Her father was a truck driver from Wisconsin; his side line was knocking over drug stores with a ski mask and a snub nosed .38. Her mother was a hooker who used to turn $20 tricks on Fremont before it cleaned up. As for Candy, she was a waitress at the Showboat. She worked the graveyard shift for minimum wage and lousy tips.

I didn’t have to ask her twice to come back to San Diego with me.


We met in the lounge bar at the Showboat, Candy, catching a smoke before starting her shift upstairs and me, drinking my last fifty instead of dropping it at the tables. Candy was 22, petite, and in a harsh way, beautiful. I was none of those and the wrong side of 40. But so what, we were good together and I don’t just mean in the sack, although I guess that was part of it.

We got talking over a vodka and lime and 15 minutes later she had blown off her shift and we were out on the Strip. The rest of the night was a blur; cocktails, blackjack and Candy’s dark eyes.

I woke up the next morning with $2000 plus change and Candy curled up naked in my arms. Someday I may have a better night, but I doubt it. I traced my finger along the curve of Candy’s shoulder and down her spine to the eagle inked at the top of her ass. Its wings spread wide across her tanned skin.

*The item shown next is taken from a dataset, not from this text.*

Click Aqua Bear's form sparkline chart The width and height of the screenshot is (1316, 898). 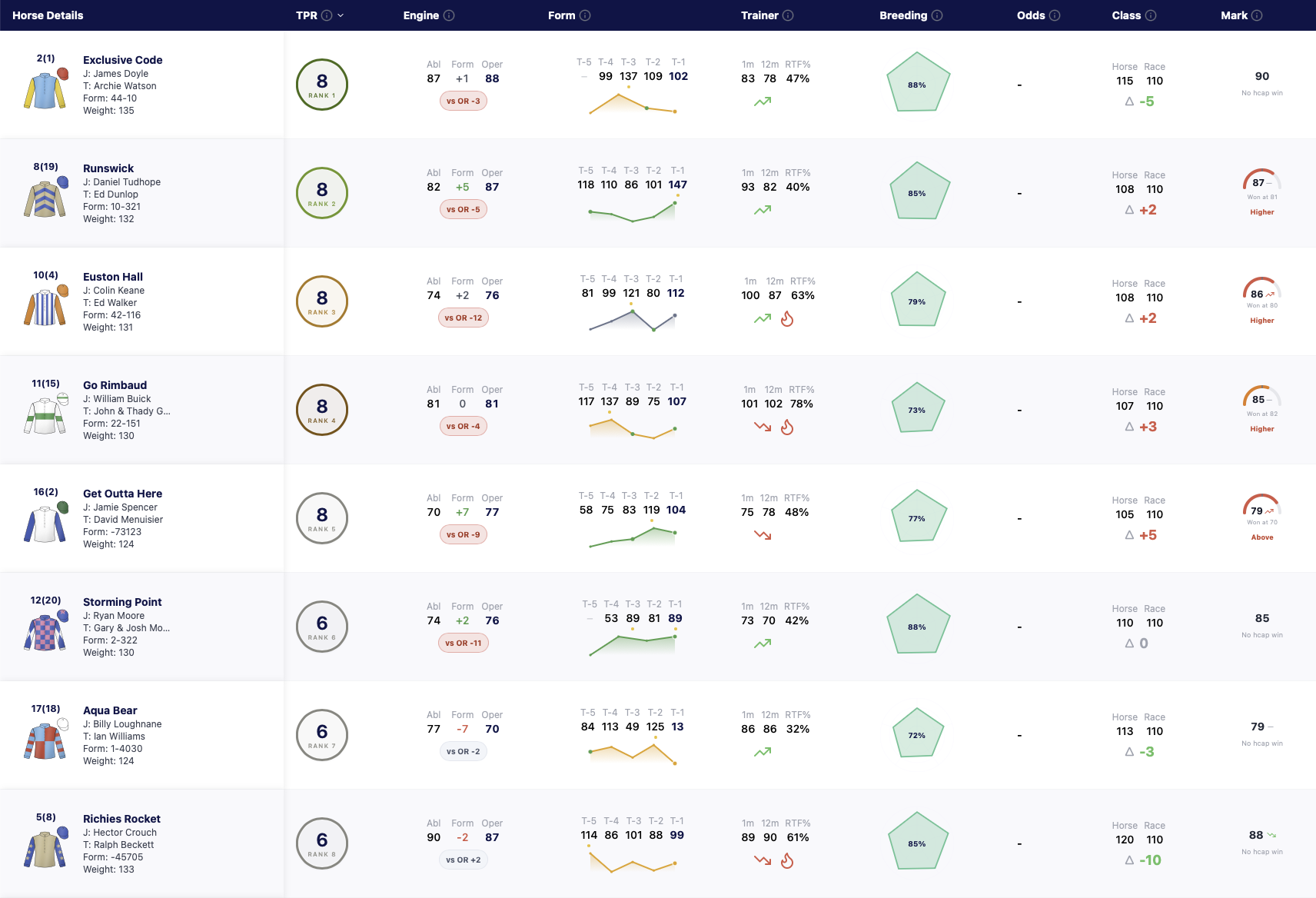pos(632,752)
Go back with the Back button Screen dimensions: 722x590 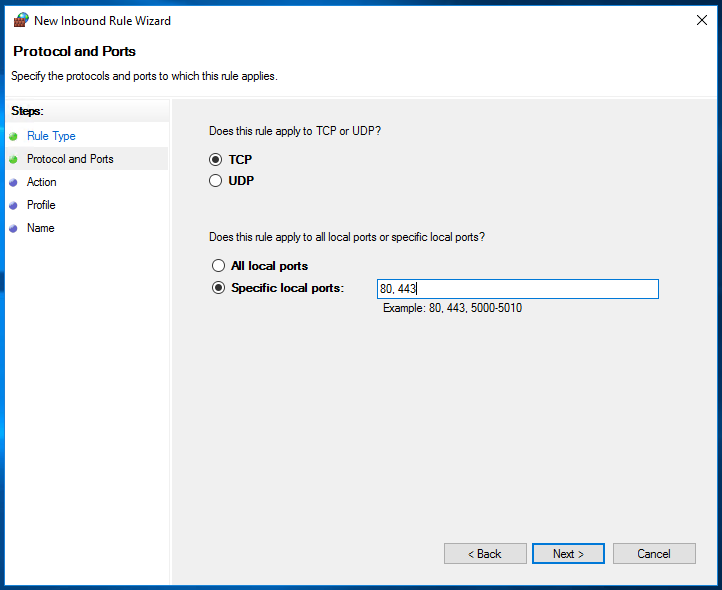pyautogui.click(x=485, y=553)
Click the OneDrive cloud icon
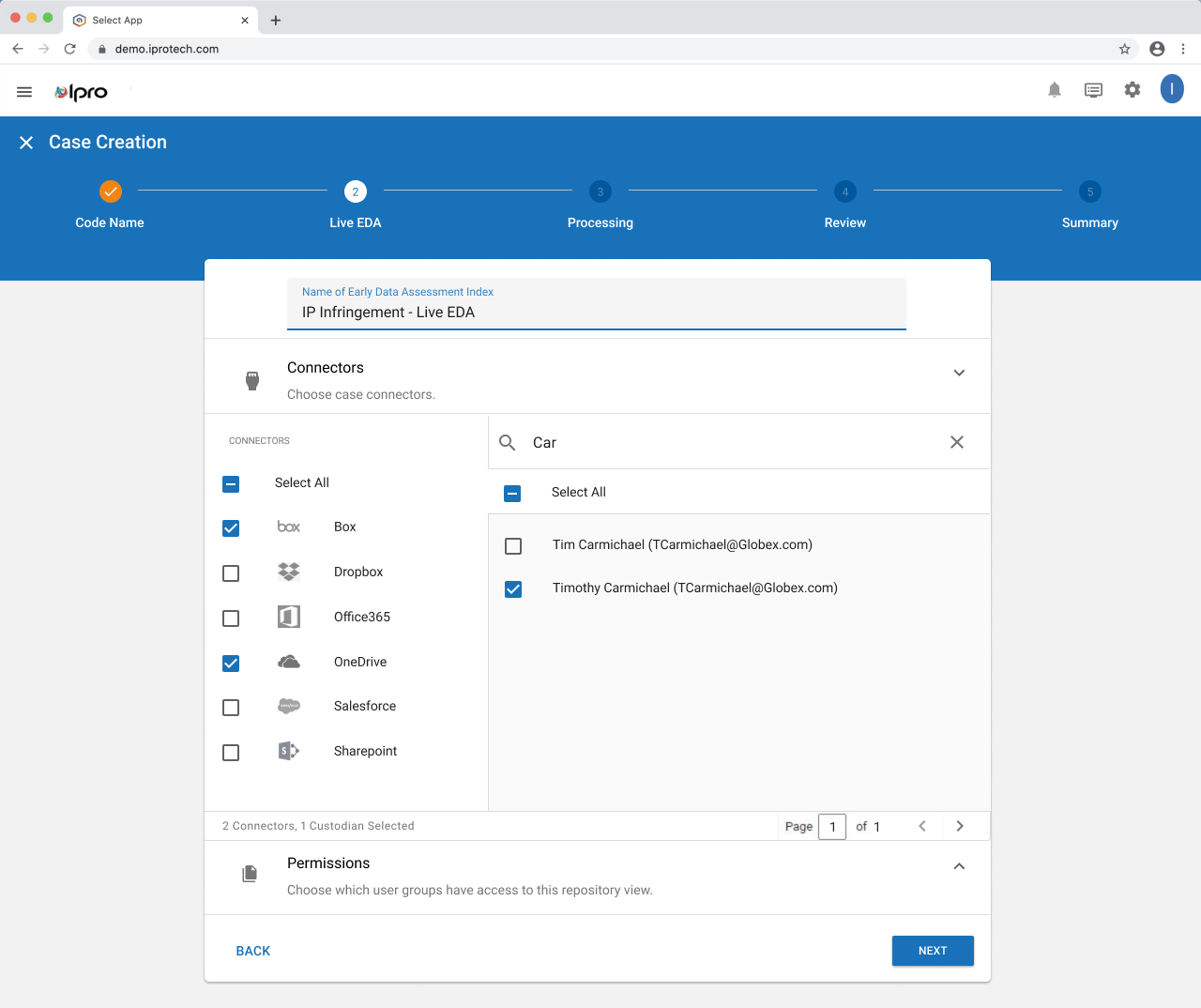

Dusty rays of morning sunlight slanted through the blinds and played on the cracks in the mirror, making her busted motel room sparkle like Christmas morning. I spent the best days of my life in that room; just me, Candy, a pint of tequila and the oldies playing on KQOL. Looking back now I realize it could never last, bright things are made to burn quick. But if I could trade all my tomorrows to have just one of those days back again, I’d do it in a heartbeat.


I saw cherry tops spinning lazily in the parking lot as I pulled up in my Cutlass. Two Metro cruisers and an ambulance were drawn up in front of the motel. Yellow crime scene tape, like you see on CNN was stretched across the door to Candy’s room. Before I knew what to think I was out of the car and screaming her name, pushing my way through the small crowd of gawkers. I was tackled by a big Mexican cop, called Chavez, over his shoulder I saw the paramedics carrying out a body bag

“Easy buddy, she’s gone,” he said.

My whole world was in that bag and I don’t mind admitting I cried for Candy.            

I still do.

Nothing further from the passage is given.